Ruby on Rails on Mac

I've been getting the Ruby on Rails framework installed on my Powerbook in order to play with it and find out what everyone's so excited about, and because David is proposing it for a small upcoming project.

There's an excellent guide to installing Ruby on Rails on OS X, which gave me a clue about requirements and so on. I didn't follow it to the letter because (a) I am using fink, not darwinports and (b) I'm going to try and avoid running MySQL, opting for Postgres instead.

I installed Ruby 1.8.1 via fink. I grabbed the RubyGems package management framework (yet another package management framework ... sigh) from the RubyGems wiki. Finally, I did sudo gem install rails which is where I hit the first problem:

Successfully installed rails, version 0.9.5
Installing RDoc documentation for rails-0.9.5...
WARNING: Generating RDoc on .gem that may not have RDoc.

lib/rails_generator.rb:34:46: Skipping require of dynamic string: "#{path}/#{name}_generator.rb"
Installing RDoc documentation for rake-0.4.15...
Installing RDoc documentation for activerecord-1.6.0...
Installing RDoc documentation for actionpack-1.4.0...

lib/action_controller/scaffolding.rb:87:37: Skipping require of dynamic string: "#{model_id.id2name}"
ERROR: While executing gem ... (NoMethodError)
undefined method `find_module_named' for nil:NilClass

It looks like this is only a problem with documentation, so fingers crossed.

One thing I did note during the gem install process was that I was asked if I wanted to install each dependency individually - rather than the Debian-style "the following packages will also be installed" approach. I prefer Debian's method: it means I can just leave the install running, rather than having to keep a close eye on it. Perhaps a better example is perl's CPAN package installer ... but I can't remember how it behaves with dependencies. I seem to recall it follows them automatically, but it's been a while.

The other problem I have is installing Postgres. There are at least four options:

I opted for the Liyanage package - it's recent, and it's quick and easy to get running. A quick install of that, the startup item from the same page, and /usr/local/bin/createuser myusername, and I'm up and running.

To give me a quick overview of Rails, I decided to work through the excellent "Rolling with Ruby on Rails" tutorial at ONLamp.

The Rails Tutorial gave me the information for connecting to a Postgres database in Rails, and it was trivial to convert the ONLamp gratuitously-GUI MySQL setup to Postgres:

psql template1
create database cookbook;
\c cookbook
create table recipes (
id serial unique,
title text,
description text,
date date,
instructions text,
category_id integer
);
create table categories (
id serial unique,
name text
);

This is where I came temporarily unstuck: sudo gem install postgres.

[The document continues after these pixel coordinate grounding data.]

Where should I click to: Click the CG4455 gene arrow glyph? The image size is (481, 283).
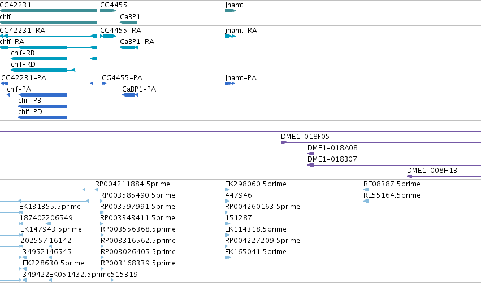[108, 11]
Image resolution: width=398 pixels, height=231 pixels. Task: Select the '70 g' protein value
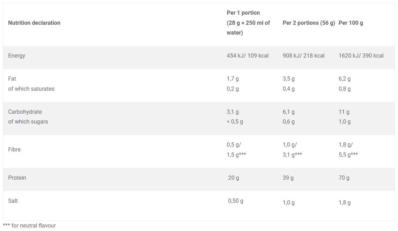point(344,178)
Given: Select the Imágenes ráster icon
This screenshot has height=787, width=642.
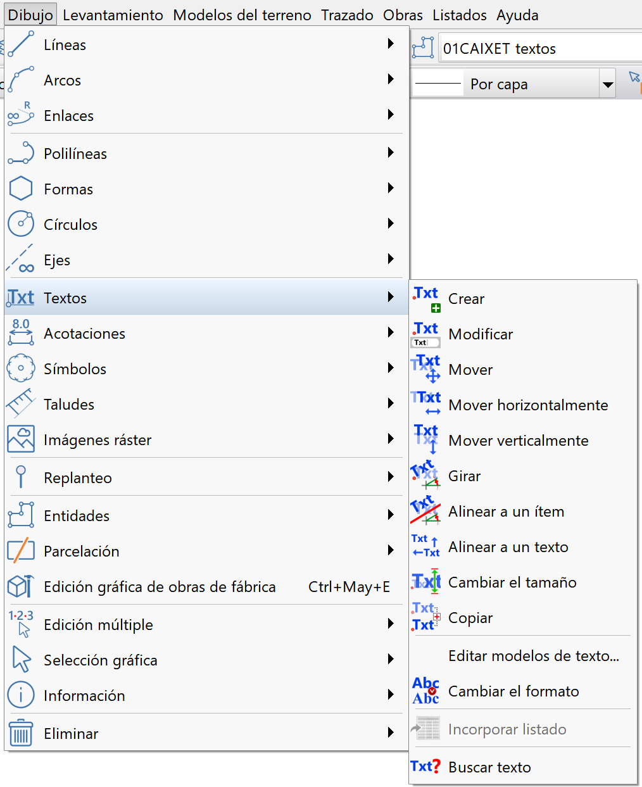Looking at the screenshot, I should [21, 439].
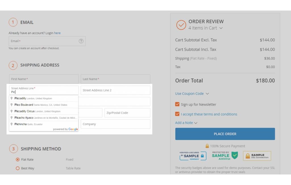The height and width of the screenshot is (185, 291).
Task: Click the Sample Antivirus shield badge
Action: point(225,156)
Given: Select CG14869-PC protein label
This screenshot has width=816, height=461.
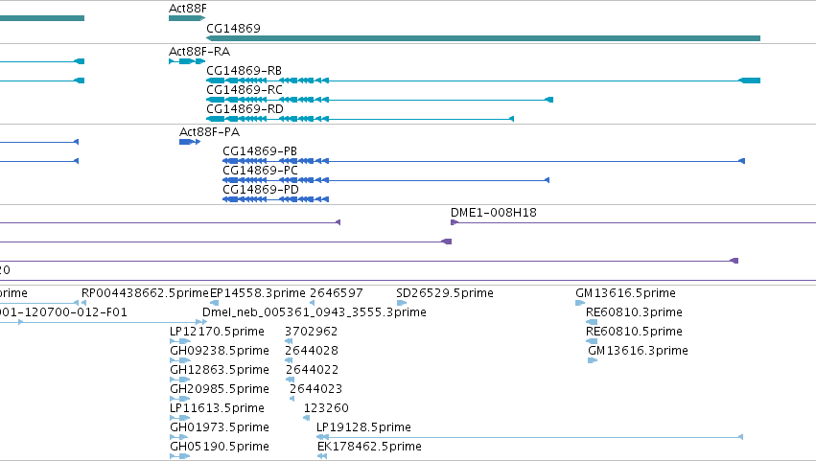Looking at the screenshot, I should tap(260, 171).
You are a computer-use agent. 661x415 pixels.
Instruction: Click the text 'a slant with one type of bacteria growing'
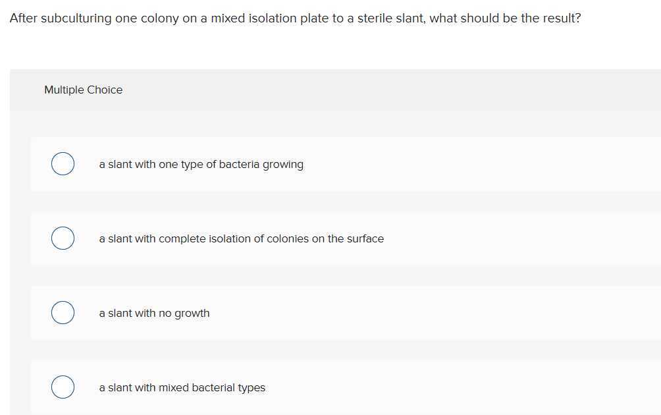(201, 164)
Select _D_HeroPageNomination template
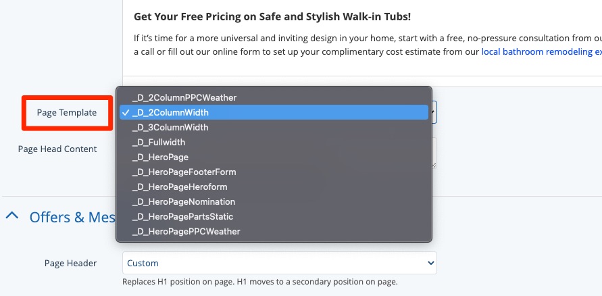Screen dimensions: 602x296 click(184, 202)
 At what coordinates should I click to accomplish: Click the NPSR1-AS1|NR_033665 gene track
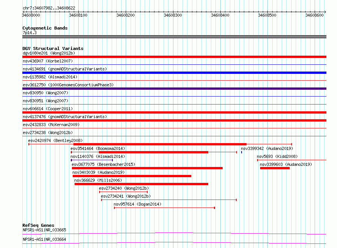pyautogui.click(x=174, y=233)
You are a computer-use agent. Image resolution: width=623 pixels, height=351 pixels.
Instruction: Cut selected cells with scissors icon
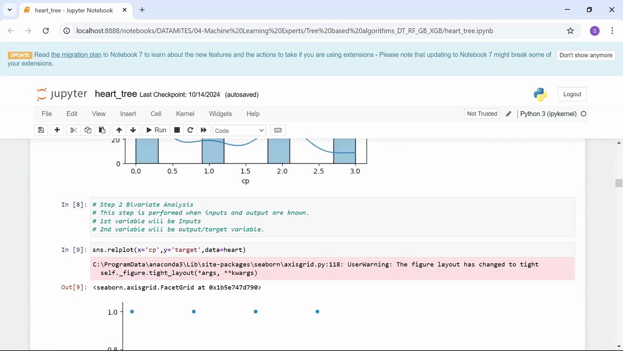[x=73, y=130]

I got:

Attempting local installation of 'postgres'
Local gem file not found: postgres*.gem
Attempting remote installation of 'postgres'
Building native extensions. This could take a while...
ERROR: While executing gem ... (RuntimeError)
ERROR: Failed to build gem native extension.
Gem files will remain installed in /sw/lib/ruby/gems/1.8/gems/postgres-0.7.1 for inspection.
ruby extconf.rb install postgres\nchecking for cygwin32_socket() in -lwsock32... no
checking for socket() in -lsocket... no
checking for gethostbyname() in -linet... no
checking for gethostbyname() in -lnsl... no
checking for sys/un.h... yes
checking for socket()... no
checking for cygwin32_socket()... no

Results logged to /sw/lib/ruby/gems/1.8/gems/postgres-0.7.1/gem_make.out

Thankfully, sudo gem install postgres-pr worked. I don't really know what the difference is.

So now I have Ruby on Rails working. I'm going to play with it a bit more before passing judgement on it.